◆ **Verfügbares Material**
+ + + +

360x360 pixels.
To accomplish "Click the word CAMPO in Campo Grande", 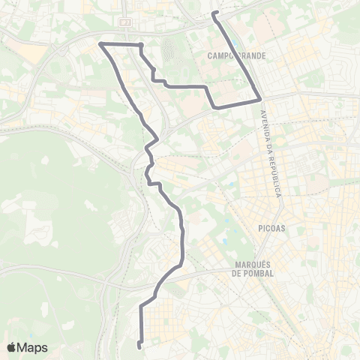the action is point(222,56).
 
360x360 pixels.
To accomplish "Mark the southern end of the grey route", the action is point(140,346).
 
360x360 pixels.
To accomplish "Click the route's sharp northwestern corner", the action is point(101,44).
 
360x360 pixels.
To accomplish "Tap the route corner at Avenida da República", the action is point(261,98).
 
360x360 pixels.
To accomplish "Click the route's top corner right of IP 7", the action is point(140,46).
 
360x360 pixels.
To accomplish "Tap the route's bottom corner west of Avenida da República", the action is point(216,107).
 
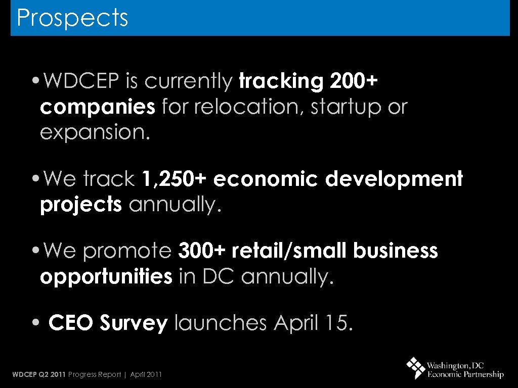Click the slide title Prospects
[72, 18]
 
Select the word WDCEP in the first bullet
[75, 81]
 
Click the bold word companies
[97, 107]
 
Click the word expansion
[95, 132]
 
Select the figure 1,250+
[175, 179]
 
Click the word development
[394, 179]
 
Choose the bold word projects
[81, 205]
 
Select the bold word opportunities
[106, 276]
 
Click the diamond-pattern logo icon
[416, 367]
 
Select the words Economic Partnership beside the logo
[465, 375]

+ + + +

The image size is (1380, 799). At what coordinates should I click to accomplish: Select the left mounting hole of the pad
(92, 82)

+ + + +

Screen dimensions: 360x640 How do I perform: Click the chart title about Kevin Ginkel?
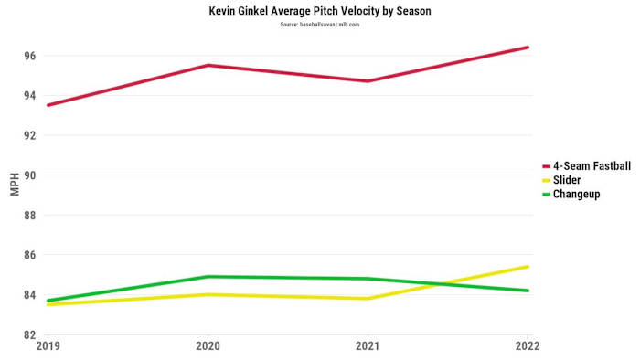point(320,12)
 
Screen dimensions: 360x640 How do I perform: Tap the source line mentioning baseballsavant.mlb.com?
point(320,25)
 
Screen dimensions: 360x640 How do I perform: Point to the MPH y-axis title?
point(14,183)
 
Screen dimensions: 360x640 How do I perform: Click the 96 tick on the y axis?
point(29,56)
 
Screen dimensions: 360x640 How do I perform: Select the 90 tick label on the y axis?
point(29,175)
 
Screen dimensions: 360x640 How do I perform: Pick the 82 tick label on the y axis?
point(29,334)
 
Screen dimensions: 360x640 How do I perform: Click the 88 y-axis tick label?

+ + + +

Gib alles von der Zeile mit „Screen dimensions: 360x640 How do I perform: Click the 96“ bis hinunter zur Zeile mit „point(29,334)“ erneut aus, beide Zeilen eingeschlossen. Ersetze dabei „y axis“ durch „vertical axis“ und lass alles andere unverändert.

Screen dimensions: 360x640 How do I perform: Click the 96 tick on the vertical axis?
point(29,56)
 
Screen dimensions: 360x640 How do I perform: Select the 90 tick label on the vertical axis?
point(29,175)
 
Screen dimensions: 360x640 How do I perform: Pick the 82 tick label on the vertical axis?
point(29,334)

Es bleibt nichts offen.